The lesson of the Indian government's latrine-building program is a strange and perplexing truth: giving someone a latrine—even someone whose only other option is open defecation—doesn't mean they'll use it or maintain it. In development-speak, the government's methods were “top-down.” They hadn't bothered to ask people what they wanted before giving it to them. At a sanitation forum, West Bengal's health minister, Dr. Suryakant Mishra, illustrated this with a cartoon that showed a man balancing a toilet on his head. “Earlier,” Dr. Mishra said, “instead of a person sitting comfortably on a toilet, the toilet was imposed on him.”

The government program concerned itself with supply. It didn't bother looking at whether there was demand. Rural people had been defecating out of doors forever. They didn't necessarily think there was anything wrong with it. Over the last decade, two new approaches have arisen to deal with this. Their strategies are different but their purpose the same: they want to make people want a toilet.

 

I had first met Joe Madiath in a cold hall. It was the second day of a sanitation conference, and despite the freezing temperature of the air conditioning, energy was diminishing. I was about to join the considerable numbers of delegates who had snoozed through “Safeguarding the Health of Public Toilet Users” and “Air Hygiene Control in Public Washrooms,” when a bearded Indian man wearing a striped kurta pajama went up to the podium. “Good afternoon,” he said in Indian-accented
English. “My name is Joe Madiath and I work for a shit organization.” This woke me up. No one had yet used the word
shit
. (I once attended a conference of cemetery managers, and they didn't use the word
dead
, either.) But Indians do, and especially Indians who want to sort out their country's execrable sanitation situation. They have no time for verbal niceties. Even so, Joe apologized for his “unparliamentary language. But these words are used everywhere every day so allow me to use them.” Then he told a story.

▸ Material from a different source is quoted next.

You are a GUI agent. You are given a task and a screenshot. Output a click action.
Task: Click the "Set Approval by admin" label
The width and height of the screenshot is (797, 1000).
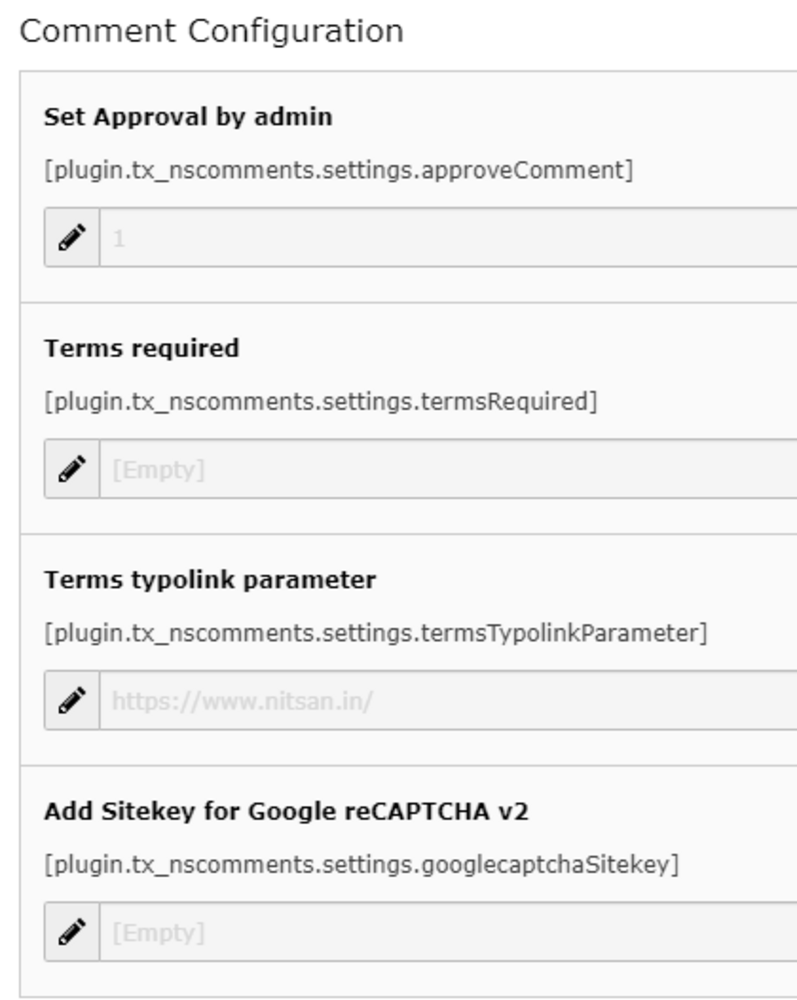[x=188, y=117]
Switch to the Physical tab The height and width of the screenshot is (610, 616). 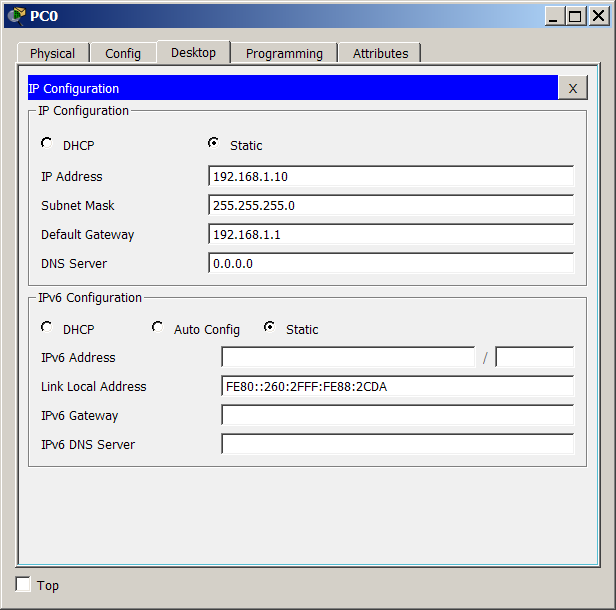pyautogui.click(x=53, y=53)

Akbar was a great Mughal emperor. One day, Akbar asked his favorite minister Birubar what the most compelling need of a human being was. When Birubar said, “Sire, to shit and piss,” the emperor was offended and dismissed him. A few days later Akbar was on his boat in the river Ganges and he came to need the toilet. But Birubar had made sure there were no toilets on the boat, and Akbar became desperate, until Birubar sent him to a secret place where there was a toilet. Akbar came back and said, “You are right. The most compelling need of the human is to shit and piss and it is also something that gives you the greatest amount of relief.” Birubar kept his job.

Akbar's epiphany came late to Joe. In 1971, equipped with a degree in English, he went to work with refugees who had fled from the newly created Bangladesh. Later that year, a cyclone hit Orissa, bringing a poor state already on its knees flat to the ground. With a few friends, Joe headed for Orissa to see what he could do. He meant to stay for a year and hasn't left since.

Today he runs Gram Vikas (Village Development), whose headquarters consists of a rural wooded campus in beautiful scenery five hours from Bhubaneshwar, Orissa's capital. There are no mobile phone signals, there are bicycles to borrow, and the campus canteen makes excellent Indian chow mein for breakfast, at least when the monkeys aren't baiting the cooks. The place runs efficiently and confidently. Gram Vikas has won major international awards, like the 2006 Kyoto World Water Grand Prize, a big deal in the watsan world.

Yet its mission didn't start with toilets. The young Madiath began by lobbying for land reform, because people were moving to the cities when life on the land got too hard, and the land was suffering. Eventually, his focus shifted to biogas, which also made poor farmers' lives
easier. Over 50,000 cow-dung digesters were installed over ten years. Still it wasn't enough. Gram Vikas conducted field surveys to find the most acute problem stifling village development. They concluded that it was poor health linked to excrement. More than 80 percent of diseases were caused by contaminated water supplies. Sixty percent of women had skin and gynecological diseases because they were bathing in feces-contaminated water.